You'll get students that don't care about that and just want points. Firmly tell them they aren't on a bazar. I'm sorry for those. But don't treat all students like that. I once had to ask three times for an explanation why my answer was wrong because the answer was “sorry, I can't give you points for that.“ Well yes. That wasn't the question.

It boils down to one thing. Be as fair and respectful as you want to be treated until treated otherwise. Like one should be always.


It can be helpful to have a policy for how to submit regrade requests. Here are some elements that can be helpful to include in that policy:

  • Specify the format for regrade requests. It helps to specify that regrade requests must be submitted in writing, and must identify which problem(s) they believe was incorrectly graded and provide a justification for each problem they believe was incorrectly graded. Similarly, you should provide a response to their request in writing. It helps to provide an explanation or justification with my response.

  • Specify the deadline for regrade requests. You should set a deadline. You might require that regrade requests be submitted within one week after the material was returned to them (or some other reasonable amount of time). This is important so you don't get people at the end of the semester submitting a pile of regrade requests for assignments they got back months ago, as a last-ditch effort to improve their course grade.

  • Set expectations for how regrade requests will be evaluated. It may help to clarify up front that you will only regrade problems when our grading rubric was incorrectly applied; it's important to be consistent across students, so you can't accept requests to change the rubric or arguments that the rubric was unfair. On the other hand, if they found a correct solution that the course staff didn't anticipate on the rubric, and they didn't get full credit, please submit a regrade request so they can receive credit (but I recommend only following this in case of fully correct answers, not for partial credit for answers you didn't anticipate). It may also be helpful to state that in borderline judgement cases you will go with the original grade unless it was clearly wrong. Make your rubric and sample solutions visible to students.

  • Encourage students to check sample solutions before filing a regrade request. It's helpful to make sample solutions to the exam available to students. Include comments about common errors/misconceptions here and there in the solutions, to help them learn. When announcing the regrade policy, encourage students to read the sample solutions before filing a regrade request, as their approach might be discussed there.

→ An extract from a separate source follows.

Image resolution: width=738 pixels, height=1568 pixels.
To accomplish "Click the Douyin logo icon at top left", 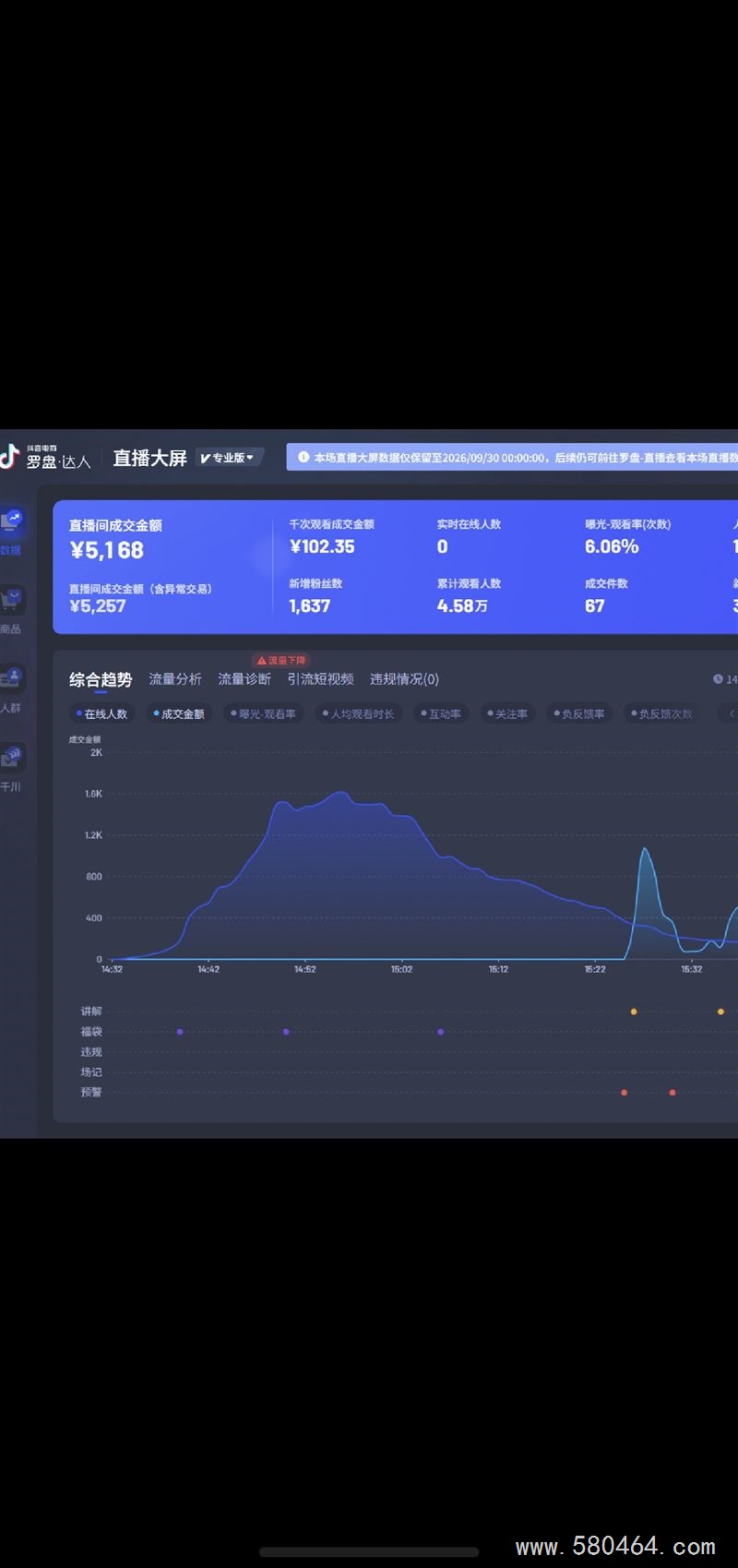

  • Encourage regrade requests. I suggest you tell students that you're human and you make mistakes, and you want students to get credit for their work so if they suspect an error they should let you know so you can correct it. I suggest you tell them, please don't hesitate to submit a regrade request if you think the course staff made a mistake and we'll be glad to look into it. I don't like policies that try to penalize or discourage regrade requests (e.g., by a vague threat to regrade to their entire exam).

I also encourage you to set a policy with your teaching assistants and course staff, to tell them not to evaluate regrade requests in person, even informally. The scenario you want to avoid is where a student goes to a teaching assistant, shows them their answer, and the TA says "looks right to me, you should submit a regrade requests", and then the student submits a regrade request and it turns out they don't deserve credit. Then the student feels screwed, since they're getting mixed messages -- one TA said they deserve credit, but you aren't giving them credit. There are a number of reasons to discourage course staff from giving in-person off-the-cuff assessment like that. First, there isn't always time in person to check the details. Second, if the TA wasn't the one who graded that problem on the exam, they might not be familiar with all the weird corner cases or the policy used by the person who graded it. Third, we absolutely want to avoid cases where the off-the-cuff evaluation said "you deserve credit" but we actually can't grant their regrade request.